- ASSIGNMENT: Reproduce each entry exactly as written.

>>>

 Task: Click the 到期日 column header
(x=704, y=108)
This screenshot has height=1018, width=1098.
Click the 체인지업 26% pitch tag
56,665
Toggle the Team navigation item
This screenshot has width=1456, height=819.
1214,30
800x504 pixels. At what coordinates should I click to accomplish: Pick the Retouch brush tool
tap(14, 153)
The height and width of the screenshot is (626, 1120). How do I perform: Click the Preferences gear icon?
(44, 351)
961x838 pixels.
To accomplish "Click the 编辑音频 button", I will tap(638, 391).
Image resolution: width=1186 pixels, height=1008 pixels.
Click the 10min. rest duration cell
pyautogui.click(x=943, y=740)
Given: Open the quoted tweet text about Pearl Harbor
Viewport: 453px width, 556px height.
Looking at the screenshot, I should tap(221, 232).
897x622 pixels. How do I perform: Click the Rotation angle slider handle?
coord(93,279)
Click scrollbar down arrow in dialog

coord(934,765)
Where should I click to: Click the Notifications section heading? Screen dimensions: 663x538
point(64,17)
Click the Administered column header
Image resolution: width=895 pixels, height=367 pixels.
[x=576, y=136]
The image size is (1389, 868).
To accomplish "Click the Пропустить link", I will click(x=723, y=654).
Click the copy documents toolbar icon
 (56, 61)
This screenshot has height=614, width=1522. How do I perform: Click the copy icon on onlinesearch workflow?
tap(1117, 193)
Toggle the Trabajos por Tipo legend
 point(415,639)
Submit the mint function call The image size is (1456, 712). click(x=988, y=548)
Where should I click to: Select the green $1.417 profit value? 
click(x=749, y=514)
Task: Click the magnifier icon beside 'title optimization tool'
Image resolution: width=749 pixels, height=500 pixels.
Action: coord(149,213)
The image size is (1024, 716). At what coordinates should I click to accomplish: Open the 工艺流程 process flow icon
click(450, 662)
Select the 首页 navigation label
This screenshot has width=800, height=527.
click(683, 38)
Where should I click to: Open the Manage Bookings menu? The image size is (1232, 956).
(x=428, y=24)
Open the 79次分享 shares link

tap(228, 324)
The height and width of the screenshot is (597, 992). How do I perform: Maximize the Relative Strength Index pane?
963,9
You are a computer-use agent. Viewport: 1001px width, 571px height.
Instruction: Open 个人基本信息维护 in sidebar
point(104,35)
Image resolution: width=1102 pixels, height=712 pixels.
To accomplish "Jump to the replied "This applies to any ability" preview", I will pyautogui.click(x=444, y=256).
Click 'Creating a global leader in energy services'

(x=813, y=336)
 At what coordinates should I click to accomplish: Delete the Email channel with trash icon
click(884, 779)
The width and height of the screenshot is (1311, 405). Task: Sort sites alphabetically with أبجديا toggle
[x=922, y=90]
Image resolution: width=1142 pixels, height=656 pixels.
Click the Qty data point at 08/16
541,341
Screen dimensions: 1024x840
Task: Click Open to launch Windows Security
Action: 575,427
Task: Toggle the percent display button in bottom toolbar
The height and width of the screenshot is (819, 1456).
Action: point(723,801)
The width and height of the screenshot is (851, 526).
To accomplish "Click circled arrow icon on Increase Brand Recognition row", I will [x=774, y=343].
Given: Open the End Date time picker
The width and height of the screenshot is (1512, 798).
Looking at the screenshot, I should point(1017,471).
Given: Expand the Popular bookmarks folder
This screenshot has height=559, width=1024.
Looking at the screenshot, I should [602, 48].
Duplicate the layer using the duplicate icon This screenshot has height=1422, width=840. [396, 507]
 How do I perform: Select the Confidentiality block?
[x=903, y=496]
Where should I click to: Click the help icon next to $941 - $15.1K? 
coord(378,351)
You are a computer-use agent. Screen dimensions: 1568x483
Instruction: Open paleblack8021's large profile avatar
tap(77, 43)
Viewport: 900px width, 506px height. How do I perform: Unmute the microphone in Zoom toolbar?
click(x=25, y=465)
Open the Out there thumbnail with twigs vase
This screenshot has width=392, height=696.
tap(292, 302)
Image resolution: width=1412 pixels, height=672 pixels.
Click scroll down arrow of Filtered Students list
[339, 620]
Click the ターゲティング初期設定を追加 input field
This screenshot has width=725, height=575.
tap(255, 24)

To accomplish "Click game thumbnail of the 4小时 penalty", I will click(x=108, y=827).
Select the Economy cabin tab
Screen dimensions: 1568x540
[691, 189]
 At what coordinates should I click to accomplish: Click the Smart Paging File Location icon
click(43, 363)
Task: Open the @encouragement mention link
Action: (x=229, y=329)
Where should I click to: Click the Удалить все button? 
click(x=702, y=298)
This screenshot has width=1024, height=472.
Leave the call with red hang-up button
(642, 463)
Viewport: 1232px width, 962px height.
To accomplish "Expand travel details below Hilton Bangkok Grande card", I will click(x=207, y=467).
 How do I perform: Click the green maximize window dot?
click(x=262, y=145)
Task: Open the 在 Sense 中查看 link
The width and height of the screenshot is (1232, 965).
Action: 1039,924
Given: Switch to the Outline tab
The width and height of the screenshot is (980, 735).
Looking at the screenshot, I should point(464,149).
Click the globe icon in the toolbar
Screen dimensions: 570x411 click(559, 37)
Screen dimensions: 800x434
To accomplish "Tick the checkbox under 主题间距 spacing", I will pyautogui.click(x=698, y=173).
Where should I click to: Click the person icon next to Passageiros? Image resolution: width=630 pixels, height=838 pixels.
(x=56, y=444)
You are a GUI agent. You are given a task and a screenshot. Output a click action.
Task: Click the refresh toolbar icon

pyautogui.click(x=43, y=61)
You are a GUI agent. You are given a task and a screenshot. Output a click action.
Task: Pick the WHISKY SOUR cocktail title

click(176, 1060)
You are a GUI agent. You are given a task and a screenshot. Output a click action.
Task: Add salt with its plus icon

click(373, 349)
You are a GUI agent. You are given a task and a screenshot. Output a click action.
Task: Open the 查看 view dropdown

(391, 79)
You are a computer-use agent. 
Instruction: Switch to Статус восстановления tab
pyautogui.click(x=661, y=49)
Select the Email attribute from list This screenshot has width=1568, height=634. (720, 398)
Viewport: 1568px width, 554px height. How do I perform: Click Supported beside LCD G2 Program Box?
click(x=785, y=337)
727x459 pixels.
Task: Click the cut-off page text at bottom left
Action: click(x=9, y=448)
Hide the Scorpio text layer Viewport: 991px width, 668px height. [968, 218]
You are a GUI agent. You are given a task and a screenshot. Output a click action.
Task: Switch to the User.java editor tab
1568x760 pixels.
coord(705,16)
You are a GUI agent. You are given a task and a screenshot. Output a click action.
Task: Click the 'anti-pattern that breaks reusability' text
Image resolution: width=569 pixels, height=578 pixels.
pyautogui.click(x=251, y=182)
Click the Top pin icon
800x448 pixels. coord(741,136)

<<<

- FINISHED TASK:
 Task: Click the 到期日 column header
(x=704, y=108)
This screenshot has height=1018, width=1098.
Click the 체인지업 26% pitch tag
56,665
Toggle the Team navigation item
This screenshot has width=1456, height=819.
1214,30
800x504 pixels. At what coordinates should I click to accomplish: Pick the Retouch brush tool
tap(14, 153)
The height and width of the screenshot is (626, 1120). How do I perform: Click the Preferences gear icon?
(44, 351)
961x838 pixels.
To accomplish "Click the 编辑音频 button", I will tap(638, 391).
Image resolution: width=1186 pixels, height=1008 pixels.
Click the 10min. rest duration cell
pyautogui.click(x=943, y=740)
Given: Open the quoted tweet text about Pearl Harbor
Viewport: 453px width, 556px height.
Looking at the screenshot, I should tap(221, 232).
897x622 pixels. How do I perform: Click the Rotation angle slider handle?
coord(93,279)
Click scrollbar down arrow in dialog

coord(934,765)
Where should I click to: Click the Notifications section heading? Screen dimensions: 663x538
point(64,17)
Click the Administered column header
Image resolution: width=895 pixels, height=367 pixels.
[x=576, y=136]
The image size is (1389, 868).
To accomplish "Click the Пропустить link", I will click(x=723, y=654).
Click the copy documents toolbar icon
 (56, 61)
This screenshot has height=614, width=1522. How do I perform: Click the copy icon on onlinesearch workflow?
tap(1117, 193)
Toggle the Trabajos por Tipo legend
 point(415,639)
Submit the mint function call The image size is (1456, 712). click(x=988, y=548)
Where should I click to: Select the green $1.417 profit value? 
click(x=749, y=514)
Task: Click the magnifier icon beside 'title optimization tool'
Image resolution: width=749 pixels, height=500 pixels.
Action: coord(149,213)
The image size is (1024, 716). At what coordinates should I click to accomplish: Open the 工艺流程 process flow icon
click(450, 662)
Select the 首页 navigation label
This screenshot has width=800, height=527.
click(683, 38)
Where should I click to: Open the Manage Bookings menu? The image size is (1232, 956).
(x=428, y=24)
Open the 79次分享 shares link

tap(228, 324)
The height and width of the screenshot is (597, 992). How do I perform: Maximize the Relative Strength Index pane?
963,9
You are a computer-use agent. Viewport: 1001px width, 571px height.
Instruction: Open 个人基本信息维护 in sidebar
point(104,35)
Image resolution: width=1102 pixels, height=712 pixels.
To accomplish "Jump to the replied "This applies to any ability" preview", I will pyautogui.click(x=444, y=256).
Click 'Creating a global leader in energy services'

(x=813, y=336)
 At what coordinates should I click to accomplish: Delete the Email channel with trash icon
click(884, 779)
The width and height of the screenshot is (1311, 405). Task: Sort sites alphabetically with أبجديا toggle
[x=922, y=90]
Image resolution: width=1142 pixels, height=656 pixels.
Click the Qty data point at 08/16
541,341
Screen dimensions: 1024x840
Task: Click Open to launch Windows Security
Action: 575,427
Task: Toggle the percent display button in bottom toolbar
The height and width of the screenshot is (819, 1456).
Action: point(723,801)
The width and height of the screenshot is (851, 526).
To accomplish "Click circled arrow icon on Increase Brand Recognition row", I will [x=774, y=343].
Given: Open the End Date time picker
The width and height of the screenshot is (1512, 798).
Looking at the screenshot, I should point(1017,471).
Given: Expand the Popular bookmarks folder
This screenshot has height=559, width=1024.
Looking at the screenshot, I should [602, 48].
Duplicate the layer using the duplicate icon This screenshot has height=1422, width=840. [396, 507]
 How do I perform: Select the Confidentiality block?
[x=903, y=496]
Where should I click to: Click the help icon next to $941 - $15.1K? 
coord(378,351)
You are a computer-use agent. Screen dimensions: 1568x483
Instruction: Open paleblack8021's large profile avatar
tap(77, 43)
Viewport: 900px width, 506px height. How do I perform: Unmute the microphone in Zoom toolbar?
click(x=25, y=465)
Open the Out there thumbnail with twigs vase
This screenshot has width=392, height=696.
tap(292, 302)
Image resolution: width=1412 pixels, height=672 pixels.
Click scroll down arrow of Filtered Students list
[339, 620]
Click the ターゲティング初期設定を追加 input field
This screenshot has width=725, height=575.
tap(255, 24)

To accomplish "Click game thumbnail of the 4小时 penalty", I will click(x=108, y=827).
Select the Economy cabin tab
Screen dimensions: 1568x540
[691, 189]
 At what coordinates should I click to accomplish: Click the Smart Paging File Location icon
click(43, 363)
Task: Open the @encouragement mention link
Action: (x=229, y=329)
Where should I click to: Click the Удалить все button? 
click(x=702, y=298)
This screenshot has width=1024, height=472.
Leave the call with red hang-up button
(642, 463)
Viewport: 1232px width, 962px height.
To accomplish "Expand travel details below Hilton Bangkok Grande card", I will click(x=207, y=467).
 How do I perform: Click the green maximize window dot?
click(x=262, y=145)
Task: Open the 在 Sense 中查看 link
The width and height of the screenshot is (1232, 965).
Action: 1039,924
Given: Switch to the Outline tab
The width and height of the screenshot is (980, 735).
Looking at the screenshot, I should point(464,149).
Click the globe icon in the toolbar
Screen dimensions: 570x411 click(559, 37)
Screen dimensions: 800x434
To accomplish "Tick the checkbox under 主题间距 spacing", I will pyautogui.click(x=698, y=173).
Where should I click to: Click the person icon next to Passageiros? Image resolution: width=630 pixels, height=838 pixels.
(x=56, y=444)
You are a GUI agent. You are given a task and a screenshot. Output a click action.
Task: Click the refresh toolbar icon

pyautogui.click(x=43, y=61)
You are a GUI agent. You are given a task and a screenshot. Output a click action.
Task: Pick the WHISKY SOUR cocktail title

click(176, 1060)
You are a GUI agent. You are given a task and a screenshot. Output a click action.
Task: Add salt with its plus icon

click(373, 349)
You are a GUI agent. You are given a task and a screenshot. Output a click action.
Task: Open the 查看 view dropdown

(391, 79)
You are a computer-use agent. 
Instruction: Switch to Статус восстановления tab
pyautogui.click(x=661, y=49)
Select the Email attribute from list This screenshot has width=1568, height=634. (720, 398)
Viewport: 1568px width, 554px height. How do I perform: Click Supported beside LCD G2 Program Box?
click(x=785, y=337)
727x459 pixels.
Task: Click the cut-off page text at bottom left
Action: click(x=9, y=448)
Hide the Scorpio text layer Viewport: 991px width, 668px height. [968, 218]
You are a GUI agent. You are given a task and a screenshot. Output a click action.
Task: Switch to the User.java editor tab
1568x760 pixels.
coord(705,16)
You are a GUI agent. You are given a task and a screenshot. Output a click action.
Task: Click the 'anti-pattern that breaks reusability' text
Image resolution: width=569 pixels, height=578 pixels.
pyautogui.click(x=251, y=182)
Click the Top pin icon
800x448 pixels. coord(741,136)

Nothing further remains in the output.